=== Section Start ===

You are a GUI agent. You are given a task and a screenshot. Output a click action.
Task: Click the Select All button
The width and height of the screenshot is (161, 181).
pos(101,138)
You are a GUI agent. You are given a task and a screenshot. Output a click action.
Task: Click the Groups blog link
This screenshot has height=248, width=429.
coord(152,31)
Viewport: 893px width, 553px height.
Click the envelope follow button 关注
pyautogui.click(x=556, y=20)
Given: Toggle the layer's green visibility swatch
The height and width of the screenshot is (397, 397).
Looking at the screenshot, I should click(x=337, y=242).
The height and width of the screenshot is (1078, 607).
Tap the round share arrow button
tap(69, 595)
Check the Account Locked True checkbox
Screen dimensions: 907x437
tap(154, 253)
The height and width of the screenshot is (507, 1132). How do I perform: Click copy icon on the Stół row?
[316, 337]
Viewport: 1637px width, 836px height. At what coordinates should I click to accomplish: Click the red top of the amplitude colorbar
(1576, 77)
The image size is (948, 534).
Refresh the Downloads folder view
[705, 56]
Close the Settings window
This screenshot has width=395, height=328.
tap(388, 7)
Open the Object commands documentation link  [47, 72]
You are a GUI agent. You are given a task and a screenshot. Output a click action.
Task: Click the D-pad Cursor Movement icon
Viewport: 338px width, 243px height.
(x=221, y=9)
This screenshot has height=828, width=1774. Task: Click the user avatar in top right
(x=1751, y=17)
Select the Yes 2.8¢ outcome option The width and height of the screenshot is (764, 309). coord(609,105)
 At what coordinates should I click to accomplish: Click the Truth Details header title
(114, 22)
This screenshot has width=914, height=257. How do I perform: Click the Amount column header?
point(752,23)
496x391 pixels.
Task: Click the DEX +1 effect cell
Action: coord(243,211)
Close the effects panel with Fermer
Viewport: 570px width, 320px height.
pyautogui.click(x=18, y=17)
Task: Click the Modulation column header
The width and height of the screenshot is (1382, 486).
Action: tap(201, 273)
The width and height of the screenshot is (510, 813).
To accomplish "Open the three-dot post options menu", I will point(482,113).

=== Section End ===

## What the exercise asks
Only one stretch of the records above is wanted: the lines between the one holding "Screen dimensions: 907x437" and the one holding "The width and height of the screenshot is (510, 813).", inclusive, reproduced exactly.

## Solved problem
Screen dimensions: 907x437
tap(154, 253)
The height and width of the screenshot is (507, 1132). How do I perform: Click copy icon on the Stół row?
[316, 337]
Viewport: 1637px width, 836px height. At what coordinates should I click to accomplish: Click the red top of the amplitude colorbar
(1576, 77)
The image size is (948, 534).
Refresh the Downloads folder view
[705, 56]
Close the Settings window
This screenshot has width=395, height=328.
tap(388, 7)
Open the Object commands documentation link  [47, 72]
You are a GUI agent. You are given a task and a screenshot. Output a click action.
Task: Click the D-pad Cursor Movement icon
Viewport: 338px width, 243px height.
(x=221, y=9)
This screenshot has height=828, width=1774. Task: Click the user avatar in top right
(x=1751, y=17)
Select the Yes 2.8¢ outcome option The width and height of the screenshot is (764, 309). coord(609,105)
 At what coordinates should I click to accomplish: Click the Truth Details header title
(114, 22)
This screenshot has width=914, height=257. How do I perform: Click the Amount column header?
point(752,23)
496x391 pixels.
Task: Click the DEX +1 effect cell
Action: coord(243,211)
Close the effects panel with Fermer
Viewport: 570px width, 320px height.
pyautogui.click(x=18, y=17)
Task: Click the Modulation column header
The width and height of the screenshot is (1382, 486).
Action: tap(201, 273)
The width and height of the screenshot is (510, 813).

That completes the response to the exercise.